One thing I learned today, following the link to their Twitter from the project homepage you shared was this idea of an “uncheatable eval” which makes is reallyinteresting

The basic idea is to just take a sample of 1,000 recent papers from arxiv, grab the first few thousand characters, tokenizer, and computer the log probs for the sequence.

In general, a model might be considered “good” if it considers the sequence highly probable.

The claim is that Model A is “better” than Model B if the total log probabilities from Model A are closer to zero than the total log probabilities from Model B.

This idea makes some intuitive sense as we would normally think that a model which is more likely to generate the ground truth is better than a model which is less likely to generate the ground truth, but…

It really depends on what the “quality” of that ground truth is, right?

For instance, take any of my random posts on this forum. If one model is more likely than another to generate one of my exact posts, does that make it “better?”

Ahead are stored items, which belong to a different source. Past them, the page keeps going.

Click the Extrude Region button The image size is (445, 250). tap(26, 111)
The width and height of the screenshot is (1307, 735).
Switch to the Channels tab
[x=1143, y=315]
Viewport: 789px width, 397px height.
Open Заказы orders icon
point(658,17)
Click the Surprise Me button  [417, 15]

I don’t know. I write a lot of dumb, random, crazy, and wrong things, so maybe a model that is more likely to generate one of my posts is actually a worse model if we’re interested in generating high quality text…

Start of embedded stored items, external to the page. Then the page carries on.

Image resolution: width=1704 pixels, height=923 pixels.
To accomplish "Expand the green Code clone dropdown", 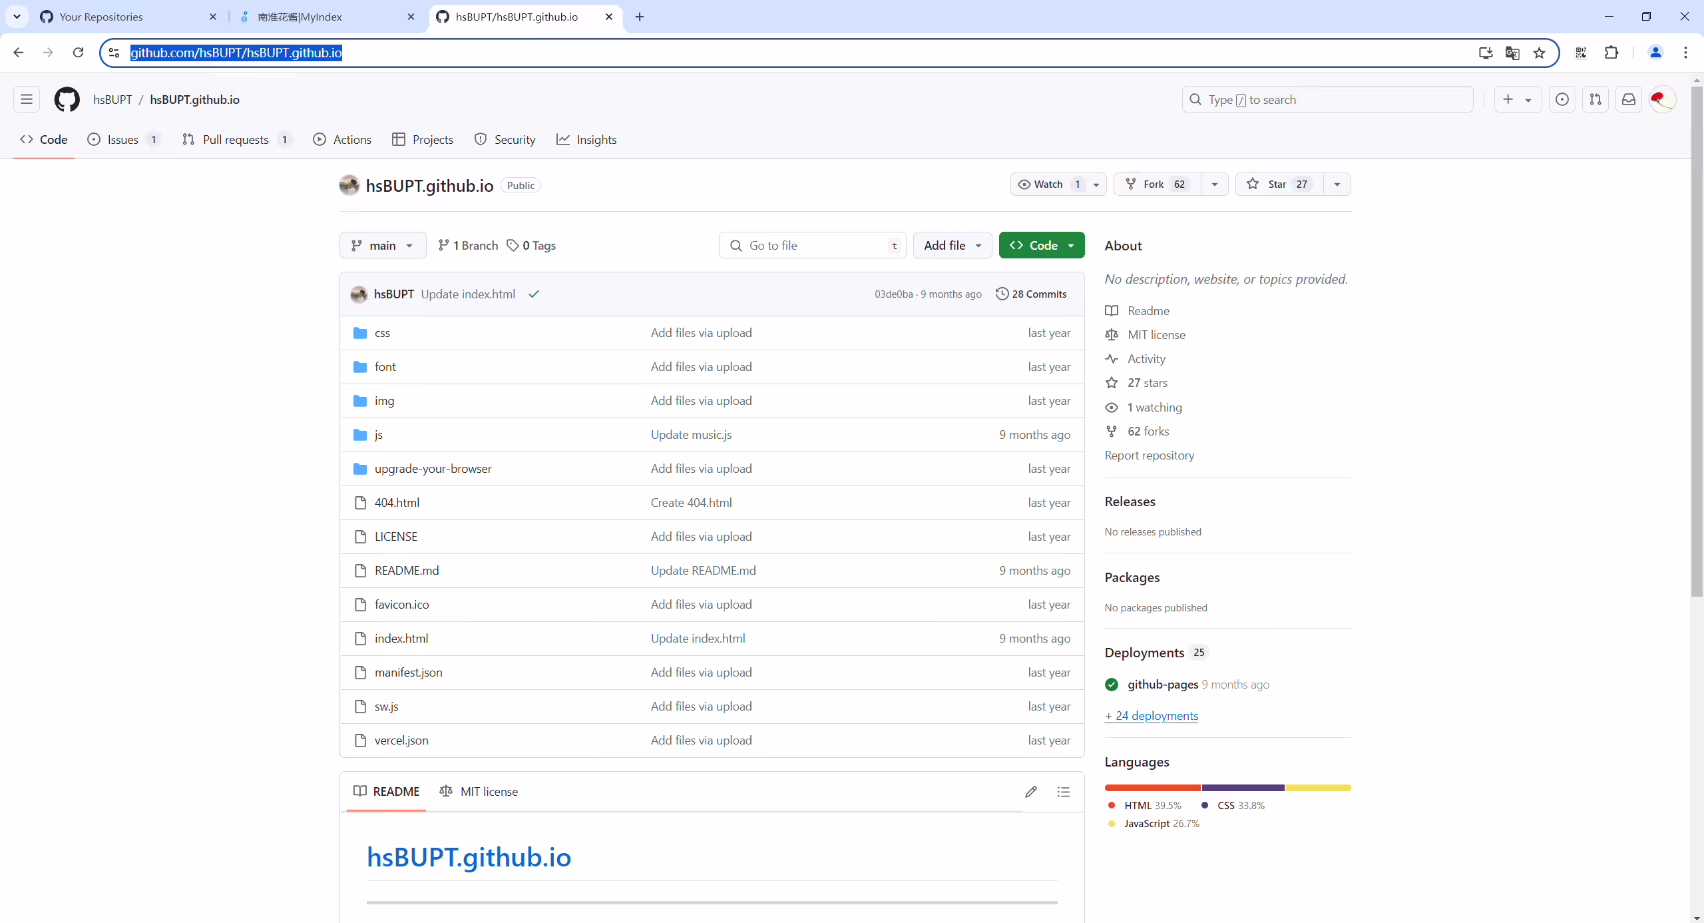I will 1042,245.
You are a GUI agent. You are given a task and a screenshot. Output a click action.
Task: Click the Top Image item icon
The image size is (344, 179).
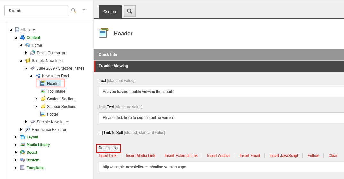[x=43, y=91]
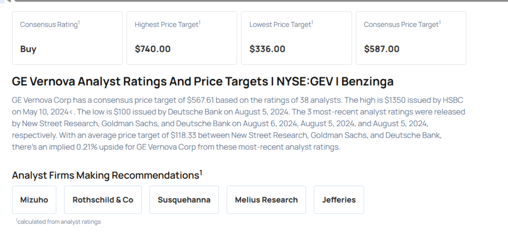Image resolution: width=508 pixels, height=232 pixels.
Task: Click the $336.00 lowest price target value
Action: click(267, 49)
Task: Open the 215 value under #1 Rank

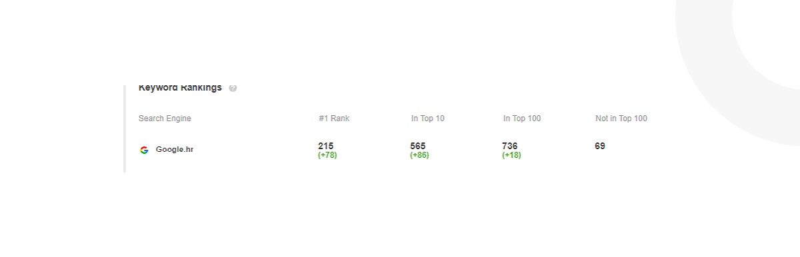Action: pos(326,146)
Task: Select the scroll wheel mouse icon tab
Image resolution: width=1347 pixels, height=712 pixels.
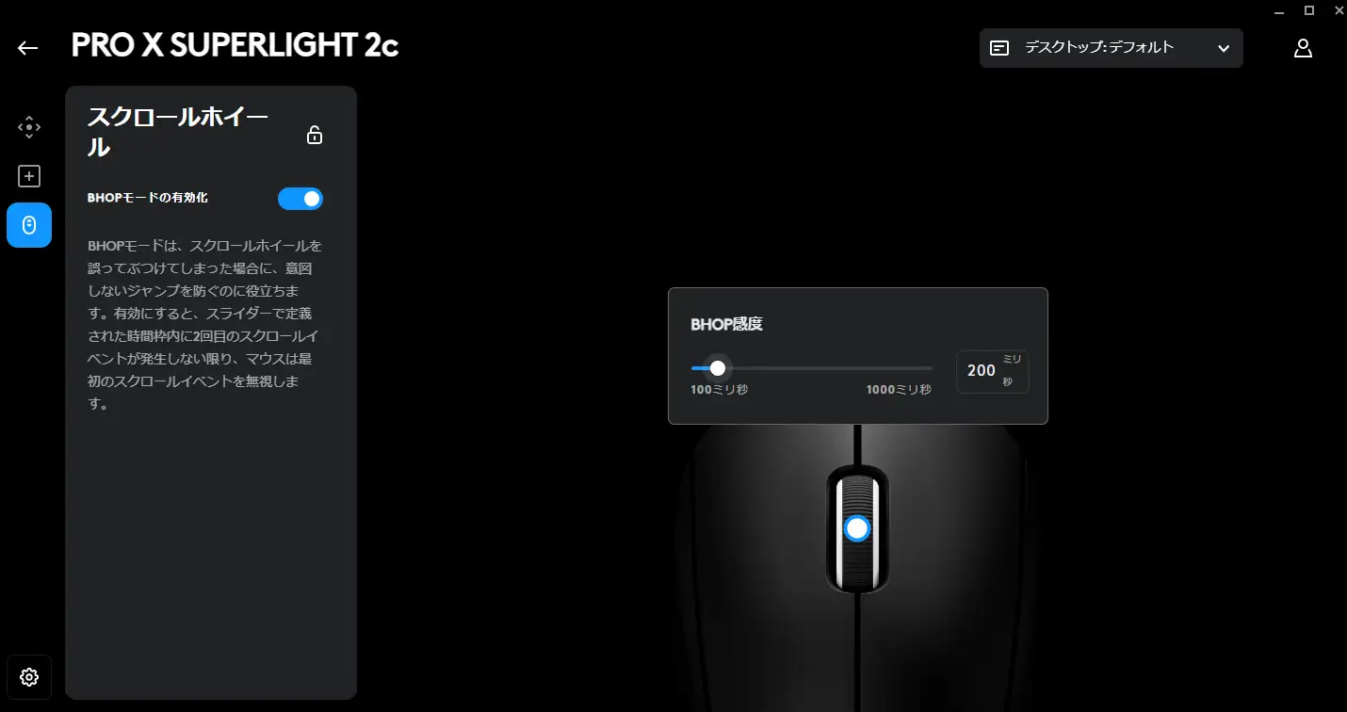Action: (x=29, y=225)
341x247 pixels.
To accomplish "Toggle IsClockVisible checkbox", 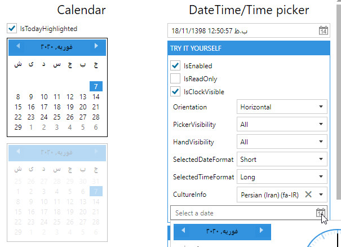I will 175,91.
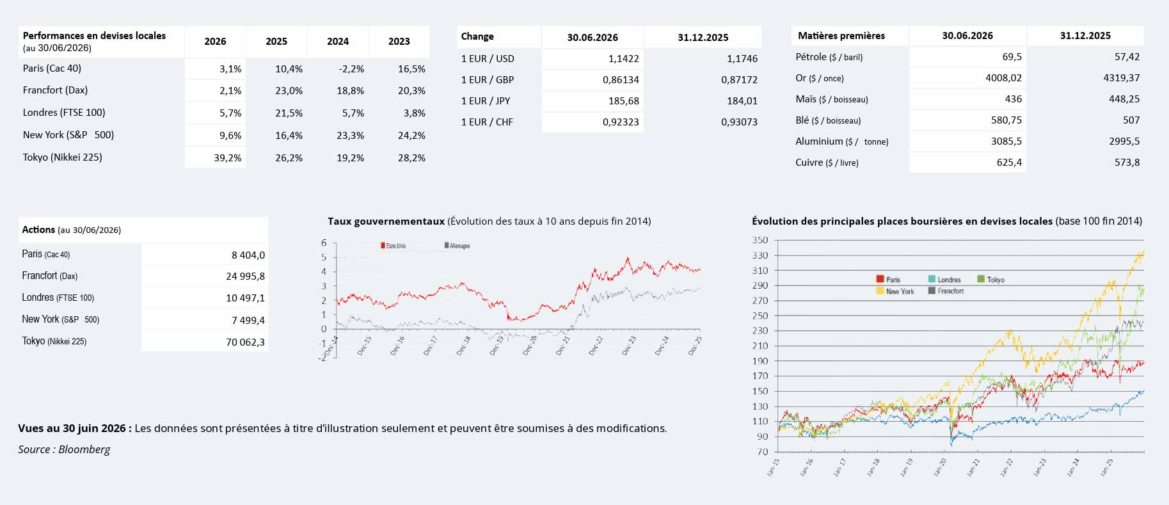The image size is (1169, 505).
Task: Select the Or ($ / once) row label
Action: [820, 78]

Perhaps a better “uncheatable” eval would be,

Given the abstracts of 1000 random arxiv papers what are the total log probabilities of the conclusions from those same papers?

I don’t know.

I don’t have an answer, I just thought it was interesting. Maybe I’ll split this out into a new topic and solicit feedback.

1 Like

While I lack a deep understanding of this field and may not grasp many details, my understanding of ground truth in the context of language model testing is as follows:

Model testing:
Ground truth data is used as test data, where the trained algorithm is tested for model accuracy.

The concept of eval published in this GitHub repository and your idea seem to use the beginnings (or abstracts) of arXiv papers to see if the models can correctly predict the remainder (or the conclusions).

However, when it comes to language models, I wonder if it’s appropriate to use the ability to correctly complete the content of pre-reviewed papers as a benchmark.

This is because the evaluation of language model outputs is subject to human judgment, and the content of arXiv papers is too volatile to be used as ground truth.

Moreover, as the term “likelihood” suggests, language models fundamentally generate text based on the concept of likelihood.

And I think that the evaluation of language model outputs probably needs to consider the following points:

  • Whether it can theoretically handle language tasks correctly.
  • Whether reasoning is performed without deviation.

Furthermore, it seems to me that language models are not necessarily designed to convey facts, nor is it clear that they should be.

In my view, the question of what a language model should express may need to be considered independently of its ability to reproduce specific texts; since language models can serve as tools for rephrasing or reinterpreting existing knowledge in a variety of ways.

An older arXiv paper I found earlier seems to have some degree of universality.

If one overtrains the language model to tell the truth, the model will lose its flexibility and fail to catch up with the changing facts, and as a result, the model may start to tell lies.

Even if the conventional beliefs are overturned at some point, the language model will still try to tell the conventional beliefs as the truth.

This problem also affects the creative process, such as fiction, which has nothing to do with truth.

I think its a difficult issue about evaluating language models, but I am glad if this can lead to some discussion, or even if not, just some consideration!

But I apologize if this reply is too off-topic.